A questão da confiança é profundamente discutida no estudo. Para o autor, “o conceito de confiança passa pela necessidade de conhecer o outro e se dar a conhecer e reconhecer os atributos positivos da identidade da organização (o que ela realmente é)” (FERREIRA, 2011, p. 191). Novamente, depoimentos colhidos na pesquisa com a Ampla permitem averiguar a ocorrência desse fenômeno envolvendo a organização, começando pela perspectiva de um diretor: “a relação deles [clientes] com a empresa ficou menos distante e de mais confiança. A gente ainda tem muito problema. São problemas de qualidade, de faturamento, de conta errada, mas ele confia mais” (FERREIRA, 2011, p. 290, grifos nossos).

Do ponto de vista de um líder social, representante dos usuários da concessionária, a confiança aparece subentendida no relato sobre a melhoria do relacionamento:

Hoje eu entendo a posição da Ampla. É um diálogo porque eles ouvem as nossas críticas. Eu costumo dizer que tudo que é bom tem uma coisa que é falha. [...] Existem falhas?

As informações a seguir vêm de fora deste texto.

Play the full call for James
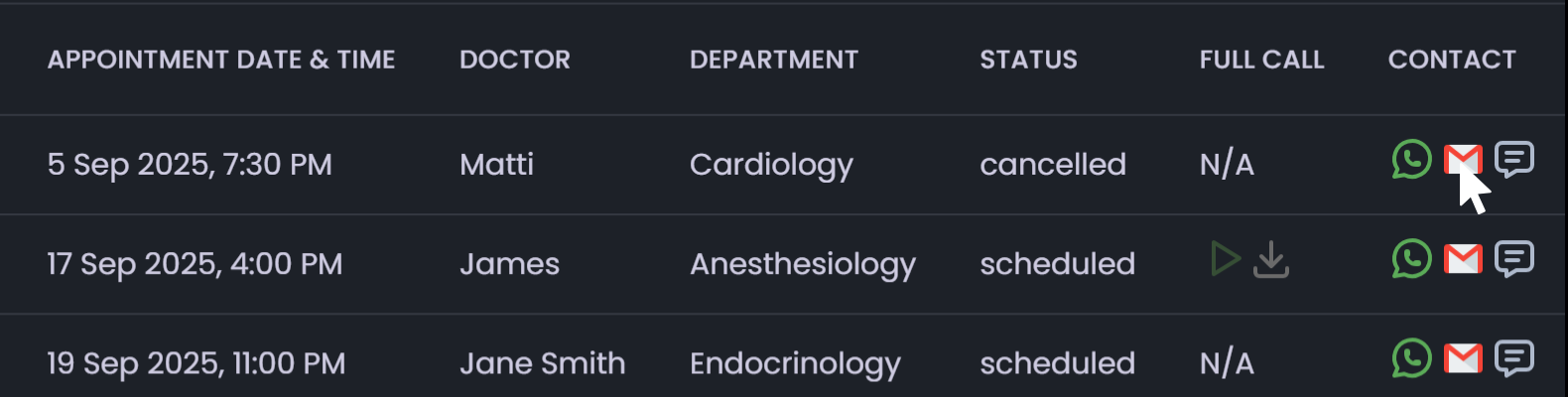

Existem falhas, mas as falhas que eu vejo são coisas pequenas. As coisas positivas que eu vejo são mais aproveitáveis. Tem muito mais ganhos do que perdas [...]. (informação verbal) [de uma liderança social pesquisada]. (FERREIRA, 2011, p. 288).

Ao instituir o programa de diálogo social com a comunidade do entorno, a Ampla introduziu uma estratégia de comunicação que implica, igualmente, cuidado com o relacionamento. A empresa se dispôs a ouvir esse stakeholder e o estudo da USP indica avanços nas relações. Embora não seja possível afirmar categoricamente que os relacionamentos construídos a partir dos contatos face a face refletem um alto nível de qualidade, as conclusões do autor e depoimentos apresentados permitem inferir que não se trata de relações superficiais.

As comunidades estudadas por Ferreira8 constituem um importante público externo com o qual a empresa decidiu se relacionar. Assim como os habitantes do entorno, outros grupos configuram-se como relevantes, seja para legitimar a reputação organizacional, seja para ampliar seus negócios (e lucros). A proximidade física é uma variável condicionante para a pesquisa que ele desenvolveu, entretanto, nem sempre o público de interesse se encontra tão acessível geograficamente.

O fato é que, esteja ele perto ou longe, “[...] as organizações geralmente tomam decisões melhores quando ouvem e colaboram com seus stakeholders, antes de tomar decisões finais, em vez de simplesmente tentar persuadi-los a aceitar os objetivos

organizacionais depois que as decisões são tomadas” (HON; GRUNIG, 1999, p. 8, tradução nossa)9.